Depuis 2010, le Ministère de la Culture péruvien possède un vice-ministère de l'interculturalité pour maintenir une vigilance et des lignes de conduite pour éviter toute discrimination envers un type de citoyen ou de peuples. Et celle-ci est bel est bien punie par la loi. Pourtant 53 % des péruviens considèrent que leurs concitoyens sont racistes: envers les minorités quechua ou aymara qui dominent mal la langue espagnol, envers la population afro-péruvienne ou les ethnies amazoniennes. Dans une société qui est un tel melting-pot culturel, le racisme est assez difficile à définir. Beaucoup de petits surnoms qu'on pourrait juger comme discriminatoires sont par exemple utilisés même au sein de la famille pour se désigner les uns les autres : presque toutes les familles ont leur "gordo" (gros), "flaco" (maigre), "chato" (petit), "chino" (aux traits asiatiques), "negro o negra" (à la couleur de peau plus foncée), "cholo" (aux traits andins) ou même "gringo" (le plus blanc de tous) sans que personne ne s'en offense. Mais ces mêmes adjectifs dans un autre contexte marquent une catégorisation sociale profondément ancrée. Ici, on lit aussi l'autre à travers sa couleur de peau. Le système dominant, blanc ou métis et de langue espagnole, est structurellement excluant et les choses peinent à changer.
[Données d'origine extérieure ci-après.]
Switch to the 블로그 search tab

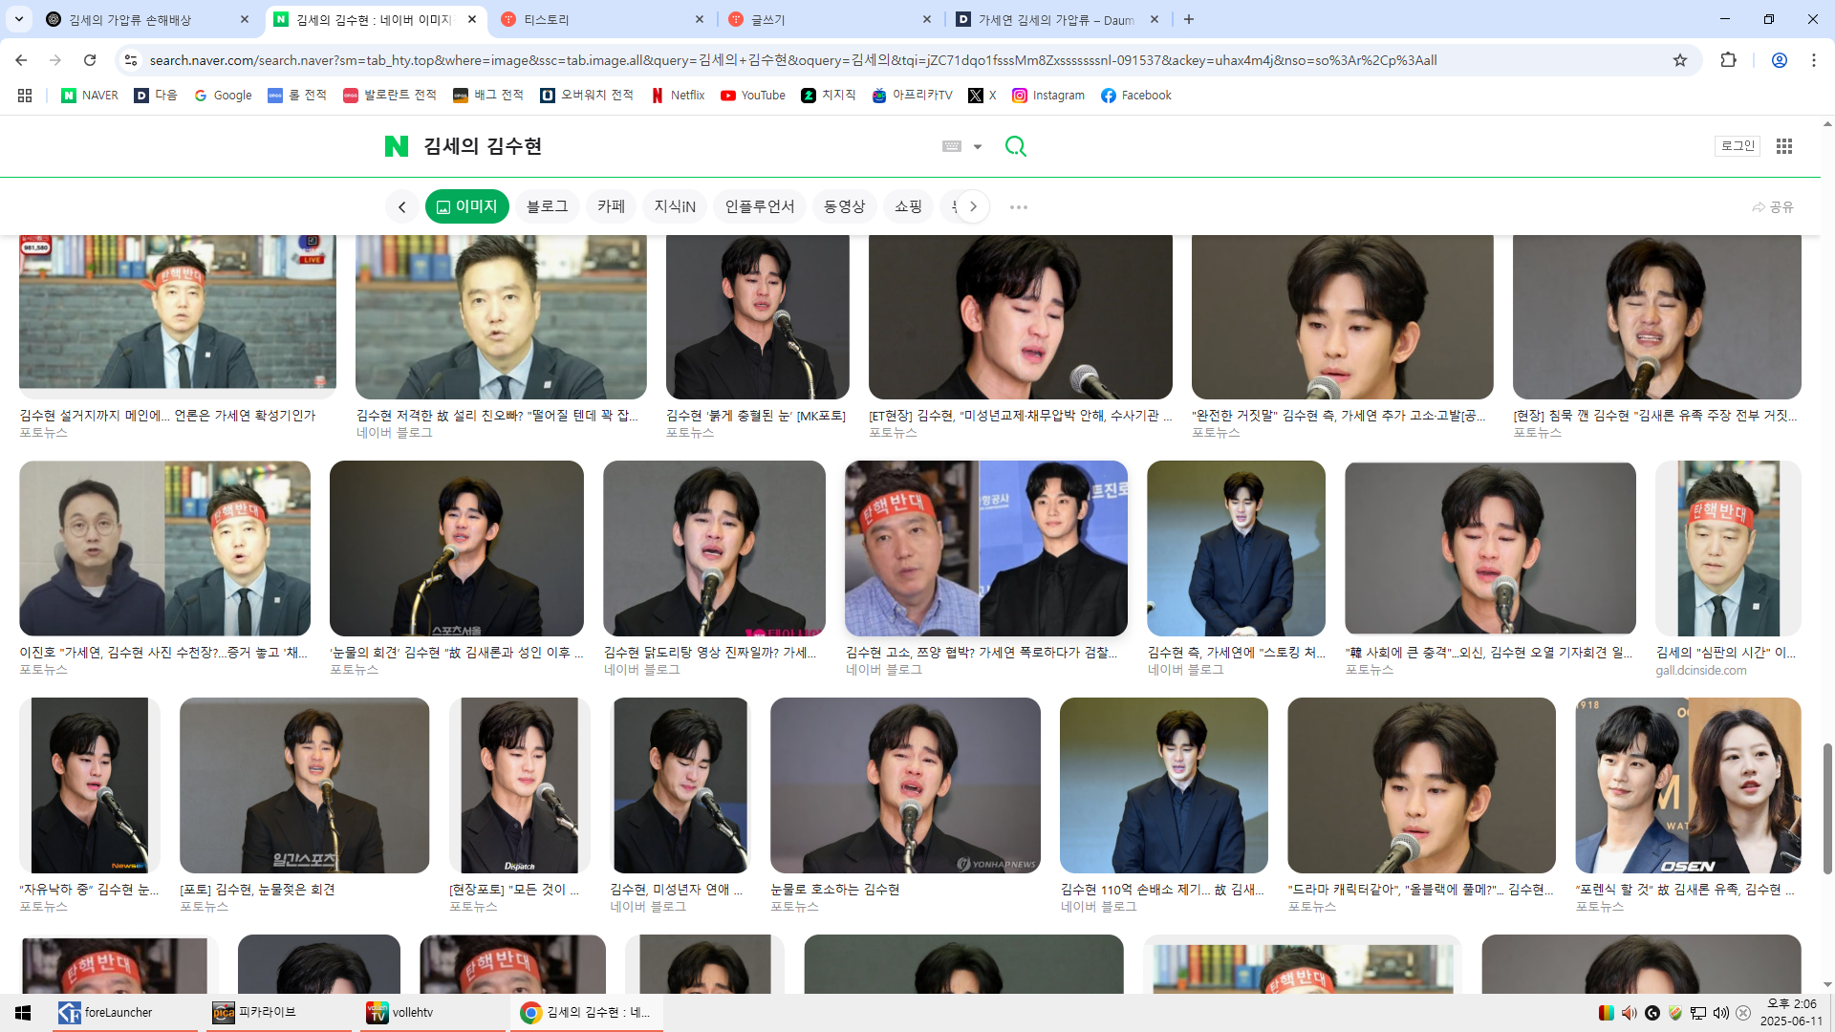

Les indigènes et afro-péruviens sont peu représentés politiquement, au sein des organes économiques ou culturels. Certains jeunes auteurs ou penseurs militent pour un réveil des identités au sein de la société et les choses bougent peu à peu. Des chanteurs quechuas de la jeune génération émergent comme Renata Flores ou Liberato Kani. La mode est également plus inclusive et détourne des marqueurs identitaires (tissus natifs, couleurs) pour les associer à d'autres. Le chemin est long. Là encore, l'arrivée sur la scène politique de Pedro Castillo qui porte presque constamment le chapeau de paille traditionnel de Cajamarca est un pas symbolique fort. La campagne elle-même n'a pas été dénuée de ce racisme ordinaire qui ne fait que freiner une société qui cache beaucoup de ses talents les plus créatifs parmi ces minorités. Elles-aussi sont porteuses de l'inégalable résilience et réinvention constante qui est la marque de fabrique de cette société péruvienne jeune, qui se cherche mais qui pousse peu à peu à dessiner un autre visage du Pérou.